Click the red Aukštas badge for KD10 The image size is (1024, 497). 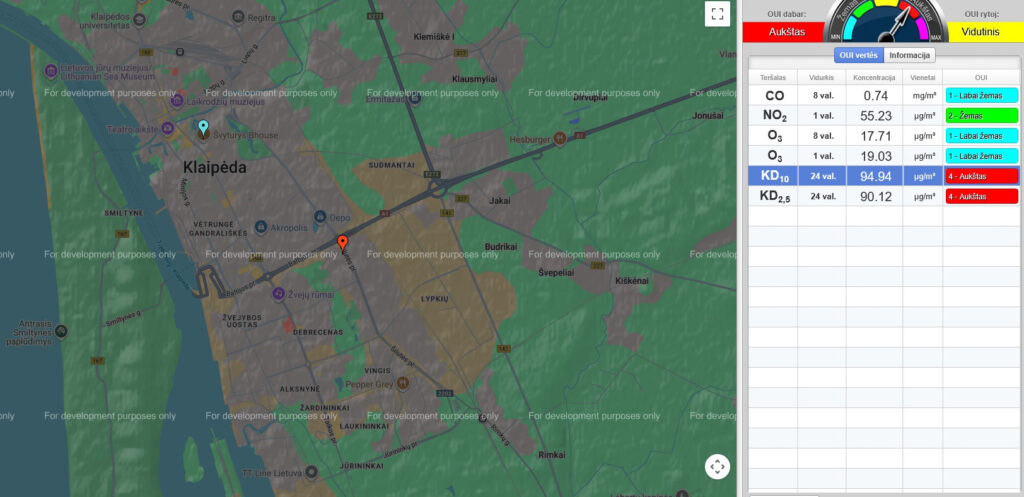tap(981, 176)
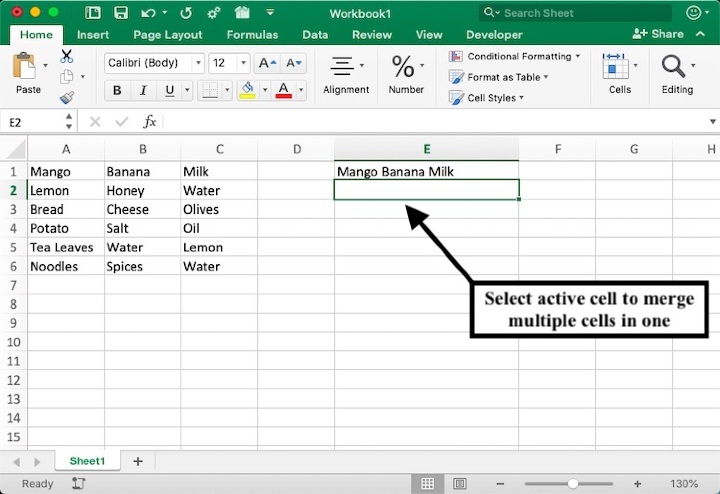Image resolution: width=720 pixels, height=494 pixels.
Task: Click the Cut scissors icon
Action: pos(67,56)
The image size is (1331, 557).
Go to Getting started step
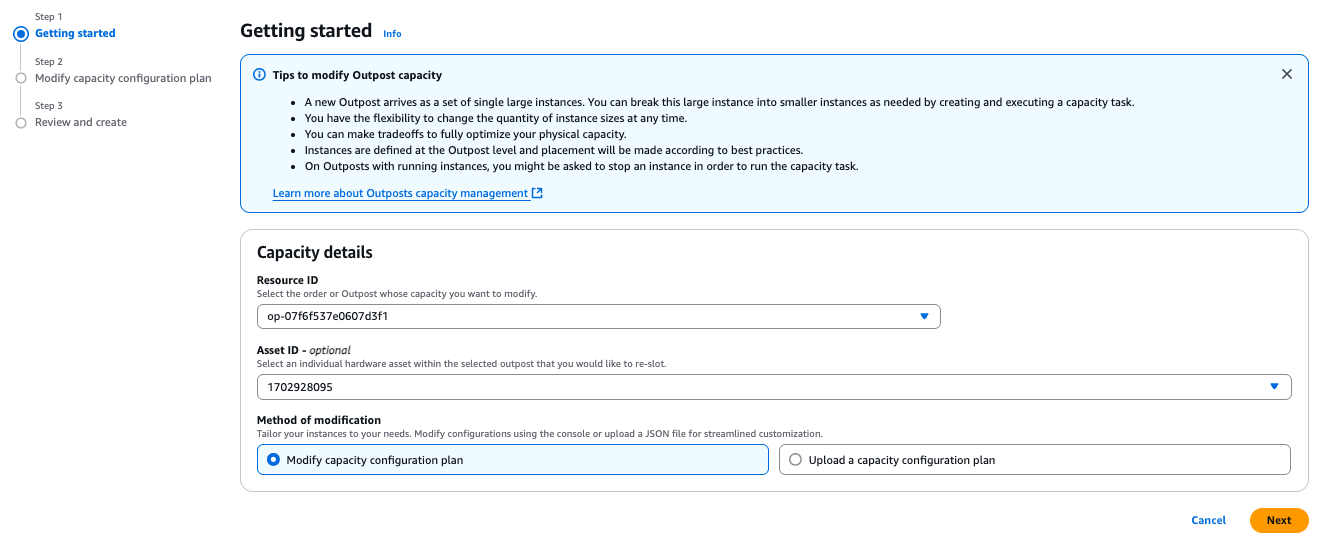pyautogui.click(x=75, y=33)
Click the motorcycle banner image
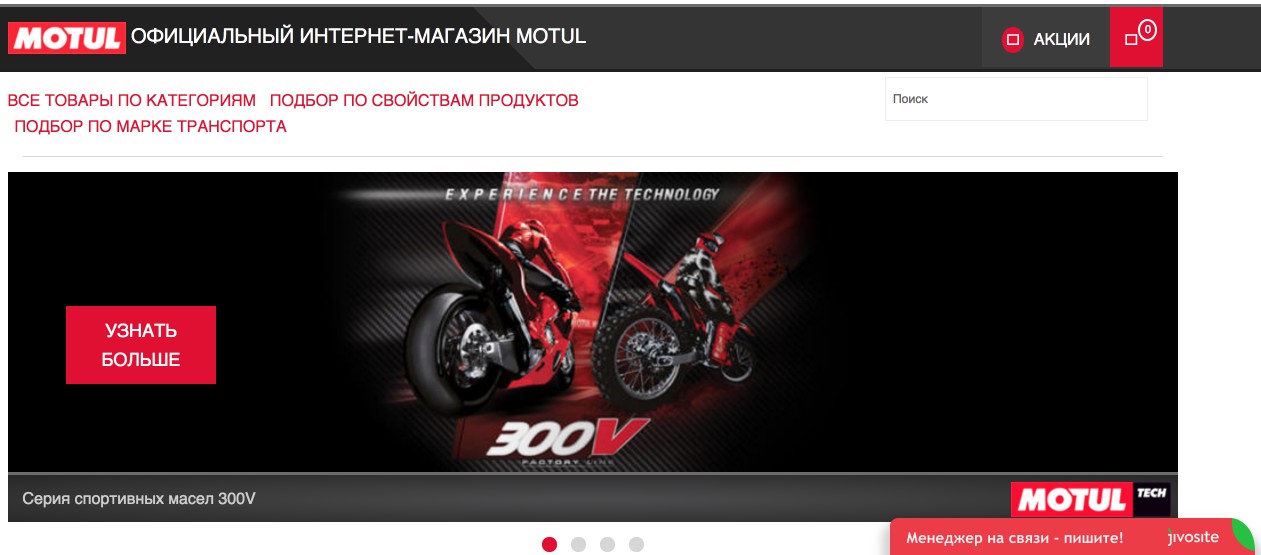 [x=592, y=322]
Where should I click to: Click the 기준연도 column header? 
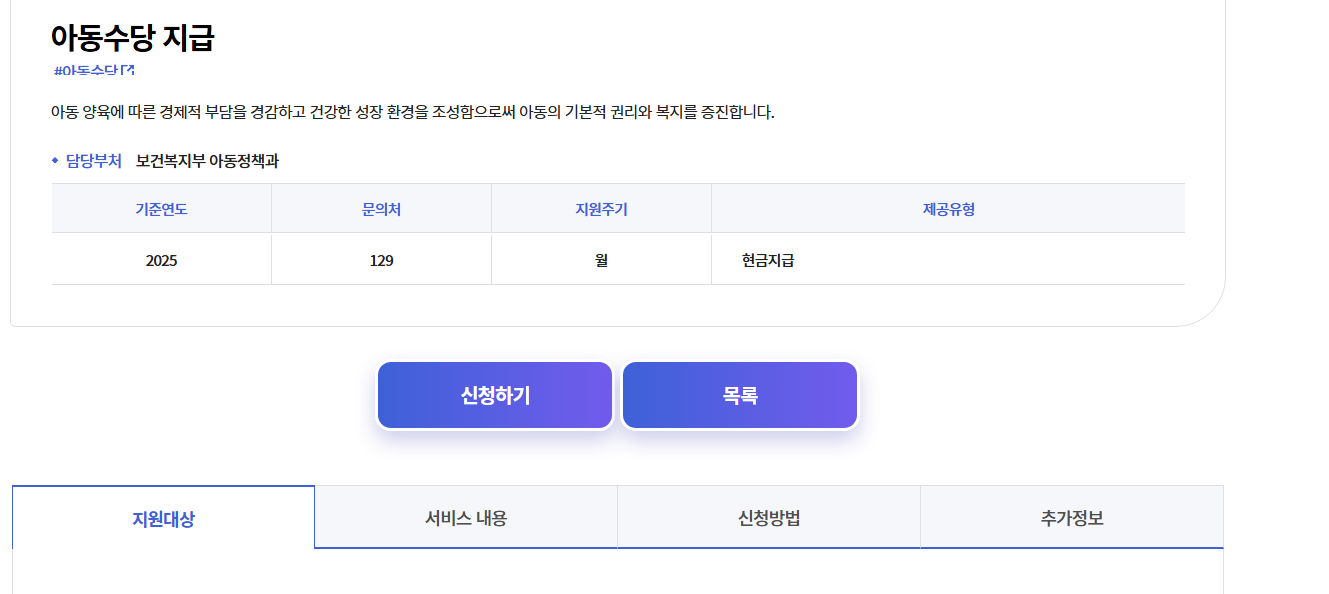click(x=161, y=207)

● ● ● ●

(Task requirements): Turn the items, starting with the line that contains "Click the motorcycle banner image" and going on through the end of the items, into a two-column CSV with the columns text and answer, one row per item, with each value in a single quoted field and line breaks replaced by spaces. Leave the pictures out.

(Worked answer):
text,answer
"Click the motorcycle banner image","[x=592, y=322]"
"Where should I click to: Click the 기준연도 column header?","click(x=161, y=207)"